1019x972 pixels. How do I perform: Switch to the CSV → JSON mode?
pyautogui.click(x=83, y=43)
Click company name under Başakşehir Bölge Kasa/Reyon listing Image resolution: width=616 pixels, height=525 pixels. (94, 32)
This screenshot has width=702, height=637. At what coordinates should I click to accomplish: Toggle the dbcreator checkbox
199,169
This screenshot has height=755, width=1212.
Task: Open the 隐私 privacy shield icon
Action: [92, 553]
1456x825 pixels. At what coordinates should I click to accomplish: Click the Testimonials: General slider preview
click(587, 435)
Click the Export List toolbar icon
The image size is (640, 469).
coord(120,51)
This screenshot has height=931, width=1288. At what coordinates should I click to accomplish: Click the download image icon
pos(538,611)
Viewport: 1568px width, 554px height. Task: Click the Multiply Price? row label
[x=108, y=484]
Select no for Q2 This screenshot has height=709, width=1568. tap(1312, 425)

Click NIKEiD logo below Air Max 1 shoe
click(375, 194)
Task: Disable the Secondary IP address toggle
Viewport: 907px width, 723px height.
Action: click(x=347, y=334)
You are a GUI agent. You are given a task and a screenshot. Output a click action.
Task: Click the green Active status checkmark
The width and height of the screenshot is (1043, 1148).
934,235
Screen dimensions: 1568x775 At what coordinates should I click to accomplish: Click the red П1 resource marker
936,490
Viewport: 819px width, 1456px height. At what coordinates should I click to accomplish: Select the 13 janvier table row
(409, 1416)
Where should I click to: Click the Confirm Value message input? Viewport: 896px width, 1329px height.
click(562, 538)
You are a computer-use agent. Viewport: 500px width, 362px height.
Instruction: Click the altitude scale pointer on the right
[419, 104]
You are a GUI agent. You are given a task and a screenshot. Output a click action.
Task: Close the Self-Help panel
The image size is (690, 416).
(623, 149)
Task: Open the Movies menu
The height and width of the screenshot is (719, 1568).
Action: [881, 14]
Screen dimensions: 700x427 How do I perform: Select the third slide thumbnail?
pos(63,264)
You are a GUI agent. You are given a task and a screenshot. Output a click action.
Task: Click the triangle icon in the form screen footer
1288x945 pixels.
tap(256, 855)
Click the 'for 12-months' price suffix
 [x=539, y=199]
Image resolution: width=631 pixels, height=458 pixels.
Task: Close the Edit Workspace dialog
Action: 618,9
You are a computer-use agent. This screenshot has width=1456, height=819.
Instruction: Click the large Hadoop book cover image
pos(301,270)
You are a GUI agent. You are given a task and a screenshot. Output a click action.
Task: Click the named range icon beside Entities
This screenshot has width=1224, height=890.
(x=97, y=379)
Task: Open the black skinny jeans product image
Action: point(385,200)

- - - - -

From the line containing "Select no for" to the last line of the data above, copy each line exactly and add nothing.

▶ _Output for this task_
Select no for Q2 This screenshot has height=709, width=1568. tap(1312, 425)

Click NIKEiD logo below Air Max 1 shoe
click(375, 194)
Task: Disable the Secondary IP address toggle
Viewport: 907px width, 723px height.
Action: click(x=347, y=334)
You are a GUI agent. You are given a task and a screenshot. Output a click action.
Task: Click the green Active status checkmark
The width and height of the screenshot is (1043, 1148).
934,235
Screen dimensions: 1568x775 At what coordinates should I click to accomplish: Click the red П1 resource marker
936,490
Viewport: 819px width, 1456px height. At what coordinates should I click to accomplish: Select the 13 janvier table row
(409, 1416)
Where should I click to: Click the Confirm Value message input? Viewport: 896px width, 1329px height.
click(562, 538)
You are a computer-use agent. Viewport: 500px width, 362px height.
Instruction: Click the altitude scale pointer on the right
[419, 104]
You are a GUI agent. You are given a task and a screenshot. Output a click action.
Task: Close the Self-Help panel
The image size is (690, 416).
(623, 149)
Task: Open the Movies menu
The height and width of the screenshot is (719, 1568).
Action: [881, 14]
Screen dimensions: 700x427 How do I perform: Select the third slide thumbnail?
pos(63,264)
You are a GUI agent. You are given a task and a screenshot. Output a click action.
Task: Click the triangle icon in the form screen footer
1288x945 pixels.
tap(256, 855)
Click the 'for 12-months' price suffix
 [x=539, y=199]
Image resolution: width=631 pixels, height=458 pixels.
Task: Close the Edit Workspace dialog
Action: 618,9
You are a computer-use agent. This screenshot has width=1456, height=819.
Instruction: Click the large Hadoop book cover image
pos(301,270)
You are a GUI agent. You are given a task and a screenshot. Output a click action.
Task: Click the named range icon beside Entities
This screenshot has width=1224, height=890.
(x=97, y=379)
Task: Open the black skinny jeans product image
Action: point(385,200)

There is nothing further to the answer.